With the Greek economic collapse dominating the foreign news lately, this piece from Sunday’s Guardian is well worth reading. American pundits, particularly those on the Right, have used the Greek collapse to push the argument that public welfare programs are inherently bad for a country. And while Greece has had an almost unbelievably generous public welfare system (like a retirement age of 54), there’s another factor that has helped to push the country to the brink of economic collapse – the way the Greeks treat tax evasion as their national pastime.
The Guardian notes that despite the sprawling suburbs that surround Athens, only 15,000 Greeks claim incomes of over 100,000 Euros. When the Greek government tried to use Google Earth’s public access satellite imagery to locate swimming pools in the yards of Greek houses (a sign, apparently, of affluence), Greek citizens invested in fake grass and asphalt nets to disguise their pools from space. Tax evasion is estimated to cost the country 20 billion Euros per year, while a whopping 30% percent of the Greece’s GDP is believed to be on their black (unofficial and untaxed) economy. Obviously, losing that much tax income is going to cause some severe problems for the national economy.

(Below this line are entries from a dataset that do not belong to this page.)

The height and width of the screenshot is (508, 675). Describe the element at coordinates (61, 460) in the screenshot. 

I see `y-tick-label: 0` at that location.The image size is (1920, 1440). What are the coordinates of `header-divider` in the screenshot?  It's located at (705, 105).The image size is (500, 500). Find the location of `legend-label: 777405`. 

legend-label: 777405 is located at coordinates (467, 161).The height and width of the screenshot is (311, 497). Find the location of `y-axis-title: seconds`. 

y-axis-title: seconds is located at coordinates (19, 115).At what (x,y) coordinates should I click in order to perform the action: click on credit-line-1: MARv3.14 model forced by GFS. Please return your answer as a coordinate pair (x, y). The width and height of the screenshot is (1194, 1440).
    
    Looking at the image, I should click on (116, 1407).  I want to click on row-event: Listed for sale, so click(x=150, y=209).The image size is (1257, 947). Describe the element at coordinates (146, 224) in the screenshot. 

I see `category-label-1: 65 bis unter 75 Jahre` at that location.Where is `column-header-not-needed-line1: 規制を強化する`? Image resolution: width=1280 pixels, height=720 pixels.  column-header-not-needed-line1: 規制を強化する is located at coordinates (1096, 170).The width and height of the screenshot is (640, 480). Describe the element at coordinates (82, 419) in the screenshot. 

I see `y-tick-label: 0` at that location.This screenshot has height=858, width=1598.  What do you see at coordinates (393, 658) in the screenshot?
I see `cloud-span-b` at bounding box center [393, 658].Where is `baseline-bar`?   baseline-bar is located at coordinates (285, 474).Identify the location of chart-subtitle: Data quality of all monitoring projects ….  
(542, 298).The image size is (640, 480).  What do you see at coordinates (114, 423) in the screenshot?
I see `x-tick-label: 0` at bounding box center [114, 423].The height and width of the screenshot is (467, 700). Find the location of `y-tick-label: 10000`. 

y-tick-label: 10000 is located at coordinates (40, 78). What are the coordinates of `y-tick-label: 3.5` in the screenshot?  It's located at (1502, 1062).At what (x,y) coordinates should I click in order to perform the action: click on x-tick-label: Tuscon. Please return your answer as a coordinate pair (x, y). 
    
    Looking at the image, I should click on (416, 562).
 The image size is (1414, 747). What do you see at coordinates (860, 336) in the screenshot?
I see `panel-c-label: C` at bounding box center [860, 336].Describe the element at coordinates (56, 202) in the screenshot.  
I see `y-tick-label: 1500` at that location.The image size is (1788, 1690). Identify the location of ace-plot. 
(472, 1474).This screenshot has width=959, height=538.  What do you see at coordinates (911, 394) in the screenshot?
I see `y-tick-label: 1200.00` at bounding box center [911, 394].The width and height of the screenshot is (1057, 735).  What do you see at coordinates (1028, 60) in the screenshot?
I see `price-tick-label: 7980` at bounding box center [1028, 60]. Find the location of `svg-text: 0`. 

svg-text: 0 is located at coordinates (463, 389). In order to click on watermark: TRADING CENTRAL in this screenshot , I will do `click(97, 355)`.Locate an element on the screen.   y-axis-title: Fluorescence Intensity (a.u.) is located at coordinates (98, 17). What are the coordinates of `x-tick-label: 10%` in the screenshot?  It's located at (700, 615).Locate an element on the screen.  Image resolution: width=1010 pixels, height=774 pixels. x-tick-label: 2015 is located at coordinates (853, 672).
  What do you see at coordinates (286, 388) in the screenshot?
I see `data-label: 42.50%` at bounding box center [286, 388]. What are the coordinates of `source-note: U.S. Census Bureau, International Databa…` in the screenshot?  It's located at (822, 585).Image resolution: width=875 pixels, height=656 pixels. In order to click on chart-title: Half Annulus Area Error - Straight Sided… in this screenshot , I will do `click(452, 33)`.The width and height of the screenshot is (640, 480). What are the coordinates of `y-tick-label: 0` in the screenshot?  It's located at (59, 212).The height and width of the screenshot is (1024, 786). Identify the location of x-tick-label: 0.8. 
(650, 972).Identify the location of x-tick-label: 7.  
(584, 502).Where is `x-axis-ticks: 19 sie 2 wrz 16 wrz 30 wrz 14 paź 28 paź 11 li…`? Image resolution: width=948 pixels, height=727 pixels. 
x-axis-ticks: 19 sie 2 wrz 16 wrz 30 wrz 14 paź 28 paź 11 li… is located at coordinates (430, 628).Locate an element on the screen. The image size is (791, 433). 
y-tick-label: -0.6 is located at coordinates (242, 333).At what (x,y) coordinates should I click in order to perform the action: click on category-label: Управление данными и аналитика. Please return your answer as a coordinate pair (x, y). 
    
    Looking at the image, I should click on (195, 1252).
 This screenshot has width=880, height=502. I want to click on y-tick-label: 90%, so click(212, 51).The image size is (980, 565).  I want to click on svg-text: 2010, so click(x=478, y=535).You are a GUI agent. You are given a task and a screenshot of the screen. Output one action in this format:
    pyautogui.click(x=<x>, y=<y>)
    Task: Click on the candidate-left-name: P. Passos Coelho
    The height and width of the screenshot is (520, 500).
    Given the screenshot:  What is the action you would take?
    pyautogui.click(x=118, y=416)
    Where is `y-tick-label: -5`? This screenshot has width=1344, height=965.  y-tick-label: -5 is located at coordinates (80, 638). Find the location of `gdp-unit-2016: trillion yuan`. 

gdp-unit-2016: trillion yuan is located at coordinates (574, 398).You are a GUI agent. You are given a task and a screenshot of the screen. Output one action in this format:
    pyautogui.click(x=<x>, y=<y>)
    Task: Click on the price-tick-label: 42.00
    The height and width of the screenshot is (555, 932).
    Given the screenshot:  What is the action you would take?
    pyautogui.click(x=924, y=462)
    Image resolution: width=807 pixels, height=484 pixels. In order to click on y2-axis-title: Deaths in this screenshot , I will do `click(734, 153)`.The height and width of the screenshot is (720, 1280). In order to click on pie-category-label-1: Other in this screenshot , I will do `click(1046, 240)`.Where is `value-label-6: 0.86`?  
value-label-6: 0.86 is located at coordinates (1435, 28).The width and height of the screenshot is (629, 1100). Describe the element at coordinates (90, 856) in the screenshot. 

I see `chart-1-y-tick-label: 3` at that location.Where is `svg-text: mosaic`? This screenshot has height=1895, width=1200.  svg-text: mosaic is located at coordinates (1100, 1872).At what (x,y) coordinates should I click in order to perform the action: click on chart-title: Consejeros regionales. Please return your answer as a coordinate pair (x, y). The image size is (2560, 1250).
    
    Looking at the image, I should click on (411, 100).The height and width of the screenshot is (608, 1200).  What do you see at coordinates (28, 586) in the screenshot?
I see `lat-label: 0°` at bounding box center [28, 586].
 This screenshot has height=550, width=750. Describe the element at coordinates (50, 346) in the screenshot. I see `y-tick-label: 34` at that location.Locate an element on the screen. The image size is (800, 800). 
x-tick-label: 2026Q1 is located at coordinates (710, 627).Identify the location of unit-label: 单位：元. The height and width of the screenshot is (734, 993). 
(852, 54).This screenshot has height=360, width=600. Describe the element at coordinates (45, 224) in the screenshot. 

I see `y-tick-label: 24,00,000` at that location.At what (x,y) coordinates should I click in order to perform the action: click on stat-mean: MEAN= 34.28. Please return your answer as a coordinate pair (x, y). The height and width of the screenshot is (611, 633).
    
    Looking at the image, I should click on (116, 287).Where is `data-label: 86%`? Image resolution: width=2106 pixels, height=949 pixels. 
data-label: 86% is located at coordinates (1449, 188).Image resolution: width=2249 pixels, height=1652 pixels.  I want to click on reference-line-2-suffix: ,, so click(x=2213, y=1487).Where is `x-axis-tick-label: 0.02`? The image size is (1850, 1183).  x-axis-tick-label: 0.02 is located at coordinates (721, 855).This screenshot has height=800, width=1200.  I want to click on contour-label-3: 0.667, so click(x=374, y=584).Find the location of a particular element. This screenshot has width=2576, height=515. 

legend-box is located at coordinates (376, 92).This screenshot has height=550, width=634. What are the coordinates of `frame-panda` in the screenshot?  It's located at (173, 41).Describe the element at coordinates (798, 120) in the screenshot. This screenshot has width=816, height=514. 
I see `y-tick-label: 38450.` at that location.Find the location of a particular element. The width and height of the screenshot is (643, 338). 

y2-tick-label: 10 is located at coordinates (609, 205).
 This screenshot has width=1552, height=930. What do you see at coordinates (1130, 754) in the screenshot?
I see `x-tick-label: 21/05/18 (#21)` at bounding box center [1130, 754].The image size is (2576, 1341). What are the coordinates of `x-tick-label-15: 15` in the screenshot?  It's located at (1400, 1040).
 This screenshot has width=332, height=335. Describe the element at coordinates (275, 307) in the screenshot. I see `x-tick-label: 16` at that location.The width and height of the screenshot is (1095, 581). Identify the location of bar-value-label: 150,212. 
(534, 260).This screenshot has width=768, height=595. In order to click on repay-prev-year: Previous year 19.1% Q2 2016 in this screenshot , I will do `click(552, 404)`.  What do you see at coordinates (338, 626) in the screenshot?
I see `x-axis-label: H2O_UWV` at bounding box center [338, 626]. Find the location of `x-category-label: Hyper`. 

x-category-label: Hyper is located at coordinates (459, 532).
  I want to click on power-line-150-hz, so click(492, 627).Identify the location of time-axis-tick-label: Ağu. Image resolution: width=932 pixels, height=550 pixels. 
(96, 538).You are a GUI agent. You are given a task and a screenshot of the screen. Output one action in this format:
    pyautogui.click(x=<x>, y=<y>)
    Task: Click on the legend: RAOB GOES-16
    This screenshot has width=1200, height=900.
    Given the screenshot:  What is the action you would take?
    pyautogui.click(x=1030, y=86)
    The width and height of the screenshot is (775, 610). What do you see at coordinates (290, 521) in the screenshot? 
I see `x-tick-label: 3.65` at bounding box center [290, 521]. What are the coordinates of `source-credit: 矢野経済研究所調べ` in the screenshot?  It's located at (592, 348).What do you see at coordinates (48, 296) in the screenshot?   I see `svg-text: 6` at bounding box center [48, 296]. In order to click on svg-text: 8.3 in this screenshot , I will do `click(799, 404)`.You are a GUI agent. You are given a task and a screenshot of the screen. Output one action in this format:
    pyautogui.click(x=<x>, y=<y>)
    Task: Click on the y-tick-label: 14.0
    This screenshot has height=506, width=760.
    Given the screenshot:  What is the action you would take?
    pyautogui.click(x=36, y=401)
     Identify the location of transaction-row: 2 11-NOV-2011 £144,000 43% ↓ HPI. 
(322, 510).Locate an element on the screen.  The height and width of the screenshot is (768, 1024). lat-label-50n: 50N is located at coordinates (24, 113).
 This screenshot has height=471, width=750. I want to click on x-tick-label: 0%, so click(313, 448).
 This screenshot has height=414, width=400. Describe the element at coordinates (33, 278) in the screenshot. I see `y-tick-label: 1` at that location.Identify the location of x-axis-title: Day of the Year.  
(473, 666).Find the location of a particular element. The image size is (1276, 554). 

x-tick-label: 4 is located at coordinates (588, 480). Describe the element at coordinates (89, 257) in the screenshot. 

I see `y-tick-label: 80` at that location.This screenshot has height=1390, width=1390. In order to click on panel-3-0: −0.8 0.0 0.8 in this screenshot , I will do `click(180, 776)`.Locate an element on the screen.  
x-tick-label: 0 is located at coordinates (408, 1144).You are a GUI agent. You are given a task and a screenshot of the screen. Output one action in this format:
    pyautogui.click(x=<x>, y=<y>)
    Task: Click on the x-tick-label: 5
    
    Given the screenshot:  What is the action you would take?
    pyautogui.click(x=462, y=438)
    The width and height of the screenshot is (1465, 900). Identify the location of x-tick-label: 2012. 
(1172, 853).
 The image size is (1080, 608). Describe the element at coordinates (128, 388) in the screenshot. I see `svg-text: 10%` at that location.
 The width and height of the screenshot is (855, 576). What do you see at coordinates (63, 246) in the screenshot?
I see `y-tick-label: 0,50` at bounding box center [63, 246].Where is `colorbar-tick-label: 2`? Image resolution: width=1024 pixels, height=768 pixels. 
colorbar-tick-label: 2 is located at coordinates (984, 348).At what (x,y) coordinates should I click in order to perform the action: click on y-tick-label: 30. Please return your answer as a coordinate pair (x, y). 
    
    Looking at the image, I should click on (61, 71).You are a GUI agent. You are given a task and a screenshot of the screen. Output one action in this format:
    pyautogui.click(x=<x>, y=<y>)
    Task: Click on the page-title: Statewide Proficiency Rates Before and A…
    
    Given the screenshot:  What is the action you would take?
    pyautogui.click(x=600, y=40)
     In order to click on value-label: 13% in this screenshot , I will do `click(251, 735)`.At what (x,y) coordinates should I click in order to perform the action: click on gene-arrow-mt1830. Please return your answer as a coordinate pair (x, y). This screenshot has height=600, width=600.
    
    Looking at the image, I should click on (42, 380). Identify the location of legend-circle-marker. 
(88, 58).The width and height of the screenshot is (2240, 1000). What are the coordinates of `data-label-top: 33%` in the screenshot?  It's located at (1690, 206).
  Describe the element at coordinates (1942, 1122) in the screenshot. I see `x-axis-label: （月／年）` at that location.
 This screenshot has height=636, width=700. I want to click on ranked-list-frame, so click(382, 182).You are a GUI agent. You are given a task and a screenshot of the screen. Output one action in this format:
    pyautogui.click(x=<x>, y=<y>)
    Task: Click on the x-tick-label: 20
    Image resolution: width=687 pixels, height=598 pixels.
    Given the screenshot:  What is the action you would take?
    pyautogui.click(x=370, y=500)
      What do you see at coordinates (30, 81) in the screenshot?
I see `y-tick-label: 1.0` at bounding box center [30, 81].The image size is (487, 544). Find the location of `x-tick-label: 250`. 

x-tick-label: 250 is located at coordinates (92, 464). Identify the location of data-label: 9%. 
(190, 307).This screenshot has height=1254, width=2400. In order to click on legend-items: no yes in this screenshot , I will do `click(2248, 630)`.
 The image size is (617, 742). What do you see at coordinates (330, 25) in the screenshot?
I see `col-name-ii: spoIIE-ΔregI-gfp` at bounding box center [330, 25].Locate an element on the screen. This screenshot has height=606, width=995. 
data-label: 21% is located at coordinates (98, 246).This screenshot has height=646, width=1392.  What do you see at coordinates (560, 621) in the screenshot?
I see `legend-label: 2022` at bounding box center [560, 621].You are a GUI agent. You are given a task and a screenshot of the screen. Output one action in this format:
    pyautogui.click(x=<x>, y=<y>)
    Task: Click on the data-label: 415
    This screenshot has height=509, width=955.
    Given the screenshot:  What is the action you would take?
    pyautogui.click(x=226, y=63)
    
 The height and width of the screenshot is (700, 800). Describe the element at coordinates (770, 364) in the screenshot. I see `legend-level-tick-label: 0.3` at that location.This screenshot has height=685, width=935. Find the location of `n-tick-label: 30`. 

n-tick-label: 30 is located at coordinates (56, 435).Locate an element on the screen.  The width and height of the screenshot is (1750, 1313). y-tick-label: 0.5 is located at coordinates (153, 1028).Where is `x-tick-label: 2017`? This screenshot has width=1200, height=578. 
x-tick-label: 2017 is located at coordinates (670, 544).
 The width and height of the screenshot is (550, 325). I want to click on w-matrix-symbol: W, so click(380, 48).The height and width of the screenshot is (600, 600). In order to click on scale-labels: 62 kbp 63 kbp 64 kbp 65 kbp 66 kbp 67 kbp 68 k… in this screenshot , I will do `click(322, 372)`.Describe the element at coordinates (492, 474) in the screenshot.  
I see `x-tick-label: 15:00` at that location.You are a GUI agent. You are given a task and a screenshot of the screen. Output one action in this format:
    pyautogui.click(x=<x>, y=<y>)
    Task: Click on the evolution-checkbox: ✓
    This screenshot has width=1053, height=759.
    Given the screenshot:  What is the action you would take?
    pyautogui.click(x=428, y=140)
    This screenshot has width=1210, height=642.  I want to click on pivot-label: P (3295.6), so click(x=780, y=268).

The Greek attitude towards paying (or more precisely not paying) taxes has left Greece’s last surviving military dictator Brigadier Stylianos Pattakos feeling somewhat vindicated for his anti-democratic rule. “In our time there was no debt. Not one drachma went astray. The Greeks are not disciplined like the Germans or the British. They need authority,” Pattakos was quoted as saying in the Guardian.